TASK DIRECTIONS: Look through the data below for the line with "This screenshot has width=1391, height=539." and the line with "You are a computer-use agent. The image size is (1228, 768).", then output those two and all lines in between, exactly as written.

(Stored data entries)
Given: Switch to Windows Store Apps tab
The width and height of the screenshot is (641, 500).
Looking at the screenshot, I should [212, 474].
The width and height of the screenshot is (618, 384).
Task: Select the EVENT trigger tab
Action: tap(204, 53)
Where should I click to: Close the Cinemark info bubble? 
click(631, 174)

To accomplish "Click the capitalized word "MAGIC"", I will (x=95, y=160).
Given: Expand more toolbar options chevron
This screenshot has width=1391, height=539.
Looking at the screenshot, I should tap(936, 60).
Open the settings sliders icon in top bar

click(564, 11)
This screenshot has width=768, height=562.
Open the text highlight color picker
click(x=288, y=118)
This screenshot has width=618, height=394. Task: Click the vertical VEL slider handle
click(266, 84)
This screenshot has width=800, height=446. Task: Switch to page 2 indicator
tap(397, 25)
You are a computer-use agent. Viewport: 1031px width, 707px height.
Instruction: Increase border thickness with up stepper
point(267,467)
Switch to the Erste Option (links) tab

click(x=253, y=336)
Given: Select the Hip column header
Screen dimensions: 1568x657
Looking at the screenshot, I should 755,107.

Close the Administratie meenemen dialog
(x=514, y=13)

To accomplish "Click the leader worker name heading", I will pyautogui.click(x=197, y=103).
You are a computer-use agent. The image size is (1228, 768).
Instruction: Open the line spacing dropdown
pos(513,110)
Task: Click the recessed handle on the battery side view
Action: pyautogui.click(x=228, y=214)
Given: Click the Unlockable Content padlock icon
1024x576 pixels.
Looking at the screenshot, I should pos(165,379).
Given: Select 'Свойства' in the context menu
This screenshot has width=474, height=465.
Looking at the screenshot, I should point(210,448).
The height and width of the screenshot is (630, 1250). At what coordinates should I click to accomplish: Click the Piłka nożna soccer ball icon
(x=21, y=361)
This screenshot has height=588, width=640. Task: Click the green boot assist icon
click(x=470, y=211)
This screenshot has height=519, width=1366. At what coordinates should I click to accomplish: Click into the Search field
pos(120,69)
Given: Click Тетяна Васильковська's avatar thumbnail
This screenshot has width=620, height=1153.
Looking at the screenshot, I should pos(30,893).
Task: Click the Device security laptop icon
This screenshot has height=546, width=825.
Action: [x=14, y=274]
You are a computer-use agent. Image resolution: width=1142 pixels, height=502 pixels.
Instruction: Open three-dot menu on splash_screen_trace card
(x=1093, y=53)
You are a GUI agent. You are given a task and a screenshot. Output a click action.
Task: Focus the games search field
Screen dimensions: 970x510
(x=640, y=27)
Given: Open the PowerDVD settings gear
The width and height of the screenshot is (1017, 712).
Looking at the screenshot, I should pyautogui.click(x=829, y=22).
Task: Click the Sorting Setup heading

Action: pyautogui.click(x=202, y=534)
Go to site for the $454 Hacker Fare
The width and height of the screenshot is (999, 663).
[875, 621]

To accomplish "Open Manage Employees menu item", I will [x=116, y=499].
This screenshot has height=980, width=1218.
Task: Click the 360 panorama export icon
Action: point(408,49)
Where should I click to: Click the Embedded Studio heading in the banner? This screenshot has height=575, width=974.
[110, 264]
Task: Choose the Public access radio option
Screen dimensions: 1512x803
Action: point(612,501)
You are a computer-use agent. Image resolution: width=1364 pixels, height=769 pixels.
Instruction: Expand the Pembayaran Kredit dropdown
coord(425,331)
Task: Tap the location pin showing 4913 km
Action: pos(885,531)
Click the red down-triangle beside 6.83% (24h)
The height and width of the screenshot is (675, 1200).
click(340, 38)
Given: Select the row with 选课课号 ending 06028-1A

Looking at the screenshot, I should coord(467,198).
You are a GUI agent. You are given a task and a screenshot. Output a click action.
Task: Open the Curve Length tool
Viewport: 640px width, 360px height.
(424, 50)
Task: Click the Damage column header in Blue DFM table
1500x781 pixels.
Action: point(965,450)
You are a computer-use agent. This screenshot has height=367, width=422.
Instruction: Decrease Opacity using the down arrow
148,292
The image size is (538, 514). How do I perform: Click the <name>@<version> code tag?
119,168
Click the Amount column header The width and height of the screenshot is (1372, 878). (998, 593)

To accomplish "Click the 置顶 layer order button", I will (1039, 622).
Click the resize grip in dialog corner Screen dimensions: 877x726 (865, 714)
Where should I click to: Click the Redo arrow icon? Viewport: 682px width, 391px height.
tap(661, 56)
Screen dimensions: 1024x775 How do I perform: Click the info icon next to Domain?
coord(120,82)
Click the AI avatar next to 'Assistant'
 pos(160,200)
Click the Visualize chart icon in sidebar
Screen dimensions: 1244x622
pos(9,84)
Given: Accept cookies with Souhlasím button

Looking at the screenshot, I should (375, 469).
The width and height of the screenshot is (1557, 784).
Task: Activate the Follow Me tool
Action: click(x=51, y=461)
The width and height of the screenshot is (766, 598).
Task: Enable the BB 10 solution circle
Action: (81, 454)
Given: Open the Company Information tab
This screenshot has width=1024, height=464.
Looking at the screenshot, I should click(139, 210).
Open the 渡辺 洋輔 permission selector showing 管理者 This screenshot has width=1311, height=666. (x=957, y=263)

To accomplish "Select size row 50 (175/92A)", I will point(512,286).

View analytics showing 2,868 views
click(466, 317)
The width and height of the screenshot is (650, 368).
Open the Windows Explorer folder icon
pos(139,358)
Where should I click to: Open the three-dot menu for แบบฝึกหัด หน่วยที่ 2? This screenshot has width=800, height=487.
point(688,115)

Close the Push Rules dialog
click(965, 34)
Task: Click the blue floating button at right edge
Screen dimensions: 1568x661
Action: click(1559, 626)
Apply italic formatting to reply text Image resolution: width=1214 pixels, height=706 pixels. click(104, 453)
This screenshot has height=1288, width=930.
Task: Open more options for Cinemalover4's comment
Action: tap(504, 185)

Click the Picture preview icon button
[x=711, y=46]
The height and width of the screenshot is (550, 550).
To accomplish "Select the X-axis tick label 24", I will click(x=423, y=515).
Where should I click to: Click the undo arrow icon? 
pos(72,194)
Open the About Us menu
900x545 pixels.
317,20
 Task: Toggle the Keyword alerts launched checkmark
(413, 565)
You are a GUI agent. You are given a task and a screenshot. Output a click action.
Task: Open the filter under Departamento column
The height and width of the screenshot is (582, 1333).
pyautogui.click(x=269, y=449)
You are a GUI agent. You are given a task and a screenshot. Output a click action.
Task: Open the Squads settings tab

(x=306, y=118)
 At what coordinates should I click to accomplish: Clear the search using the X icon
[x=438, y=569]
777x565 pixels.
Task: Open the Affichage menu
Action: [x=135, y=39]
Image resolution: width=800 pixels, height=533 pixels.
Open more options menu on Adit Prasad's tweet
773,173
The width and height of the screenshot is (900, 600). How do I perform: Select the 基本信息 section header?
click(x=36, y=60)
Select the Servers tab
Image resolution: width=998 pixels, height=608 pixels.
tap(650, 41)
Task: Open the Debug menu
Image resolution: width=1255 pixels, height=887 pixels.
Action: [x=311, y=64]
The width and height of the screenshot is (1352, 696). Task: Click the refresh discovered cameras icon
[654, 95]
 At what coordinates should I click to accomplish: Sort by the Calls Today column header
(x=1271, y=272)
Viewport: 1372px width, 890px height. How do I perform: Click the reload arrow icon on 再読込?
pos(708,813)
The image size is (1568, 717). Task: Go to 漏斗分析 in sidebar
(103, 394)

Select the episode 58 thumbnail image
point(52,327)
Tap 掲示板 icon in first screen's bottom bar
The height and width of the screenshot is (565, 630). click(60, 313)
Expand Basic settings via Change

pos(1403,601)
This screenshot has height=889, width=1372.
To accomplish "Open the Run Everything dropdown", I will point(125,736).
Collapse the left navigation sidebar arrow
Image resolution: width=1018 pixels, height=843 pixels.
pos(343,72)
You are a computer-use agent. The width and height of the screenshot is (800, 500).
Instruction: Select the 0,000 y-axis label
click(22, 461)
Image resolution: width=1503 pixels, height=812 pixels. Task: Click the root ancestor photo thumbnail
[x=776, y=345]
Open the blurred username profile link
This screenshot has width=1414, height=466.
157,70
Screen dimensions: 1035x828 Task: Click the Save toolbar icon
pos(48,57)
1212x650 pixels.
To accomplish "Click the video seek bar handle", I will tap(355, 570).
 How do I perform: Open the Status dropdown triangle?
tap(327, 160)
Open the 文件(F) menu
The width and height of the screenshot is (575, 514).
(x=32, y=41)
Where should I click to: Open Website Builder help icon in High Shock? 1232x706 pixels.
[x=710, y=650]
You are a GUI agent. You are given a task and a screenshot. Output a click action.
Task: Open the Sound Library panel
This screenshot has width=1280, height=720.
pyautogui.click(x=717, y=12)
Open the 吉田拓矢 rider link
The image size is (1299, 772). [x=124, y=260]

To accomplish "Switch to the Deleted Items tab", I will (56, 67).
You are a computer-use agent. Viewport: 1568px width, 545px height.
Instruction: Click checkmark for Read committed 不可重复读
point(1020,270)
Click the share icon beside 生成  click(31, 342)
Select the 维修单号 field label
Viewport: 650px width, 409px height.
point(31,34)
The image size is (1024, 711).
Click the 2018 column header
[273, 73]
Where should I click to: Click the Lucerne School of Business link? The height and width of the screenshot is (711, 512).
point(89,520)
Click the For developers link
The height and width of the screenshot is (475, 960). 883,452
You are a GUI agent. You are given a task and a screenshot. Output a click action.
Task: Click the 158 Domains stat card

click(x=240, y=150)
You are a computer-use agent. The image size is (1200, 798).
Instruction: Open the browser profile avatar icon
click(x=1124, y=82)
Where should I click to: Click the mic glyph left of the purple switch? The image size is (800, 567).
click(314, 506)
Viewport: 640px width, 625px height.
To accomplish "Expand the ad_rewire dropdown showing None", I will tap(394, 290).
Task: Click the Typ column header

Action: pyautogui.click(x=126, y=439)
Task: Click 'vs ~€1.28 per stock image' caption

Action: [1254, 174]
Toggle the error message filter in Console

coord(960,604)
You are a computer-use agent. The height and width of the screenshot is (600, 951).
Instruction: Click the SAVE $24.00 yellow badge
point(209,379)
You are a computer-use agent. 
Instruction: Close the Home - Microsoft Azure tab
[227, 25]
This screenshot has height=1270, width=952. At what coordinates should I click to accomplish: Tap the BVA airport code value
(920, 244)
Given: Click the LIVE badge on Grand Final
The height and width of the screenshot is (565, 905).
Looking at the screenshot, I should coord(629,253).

EXPECTED ANSWER:
This screenshot has width=1391, height=539.
Looking at the screenshot, I should tap(936, 60).
Open the settings sliders icon in top bar

click(564, 11)
This screenshot has width=768, height=562.
Open the text highlight color picker
click(x=288, y=118)
This screenshot has width=618, height=394. Task: Click the vertical VEL slider handle
click(266, 84)
This screenshot has width=800, height=446. Task: Switch to page 2 indicator
tap(397, 25)
You are a computer-use agent. Viewport: 1031px width, 707px height.
Instruction: Increase border thickness with up stepper
point(267,467)
Switch to the Erste Option (links) tab

click(x=253, y=336)
Given: Select the Hip column header
Screen dimensions: 1568x657
Looking at the screenshot, I should 755,107.

Close the Administratie meenemen dialog
(x=514, y=13)

To accomplish "Click the leader worker name heading", I will pyautogui.click(x=197, y=103).
You are a computer-use agent. The image size is (1228, 768).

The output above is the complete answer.